A scheduling conference was held Friday, February 2, 2007, between the National Park Service and legal representatives of a coalition of groups challenging the National Park Service's Grand Canyon Colorado River Management Plan in court. The Plan was challenged just days after the Plan was finalized in March, 2006.
The case is being heard by David G. Campbell, U.S. district court judge for the District of Arizona.
The case schedule will require a supplemental administrative record be filed by February 23, 2007. The opening brief by the coalition is due May 25, 2007, and this will be followed by a response/opening brief by the Park Service due August 3, 2007. The coalition will then file a response/reply, which will be due September 3, 2007, with a reply by the National Park Service due October 3, 2007.
In the initial challenge, the coalition charges that the new River Plan illegally authorizes "motorboat use and helicopter passenger exchanges at levels that have caused, and continue to cause, adverse impacts and impairment to the wilderness character and natural resources of the Colorado River corridor."

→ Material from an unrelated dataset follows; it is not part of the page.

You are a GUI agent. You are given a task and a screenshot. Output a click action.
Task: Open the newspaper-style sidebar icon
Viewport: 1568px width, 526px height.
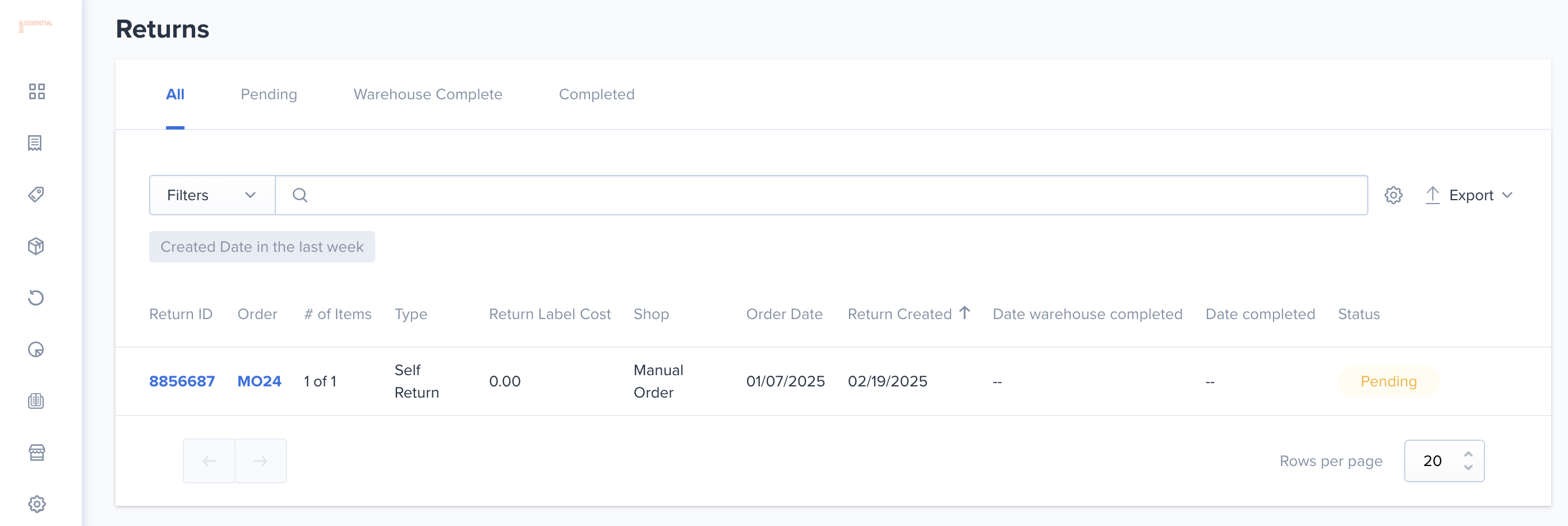tap(36, 400)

The coalition charged in its litigation that the Colorado River Plan inequitably allocates "use on the Colorado River between private commercial concessionaires and non-commercial users. The 2006 ROD and CRMP give preferential treatment to commercial concessionaires and users who can afford to pay for guided trips down the Colorado River by giving them guaranteed access to the Colorado River during the high demand summer season. In contrast, members of the public who cannot afford to pay for or do not wish to take a commercial trip must wait decades to gain access and, under the CRMP's lottery system, may never obtain a permit to access the Colorado River."
The groups challenging the park's River Management Plan include River Runners for Wilderness, Wilderness Watch, Rock the Earth and Living Rivers. The coalition is represented by Julia Olson of Wild Earth Advocates and Matthew Bishop of the Western Environmental Law Center.
Two groups intervened in the litigation in support of the new River Management Plan, the Grand Canyon River Outfitters Trade Association, and the Grand Canyon Private Boaters Association.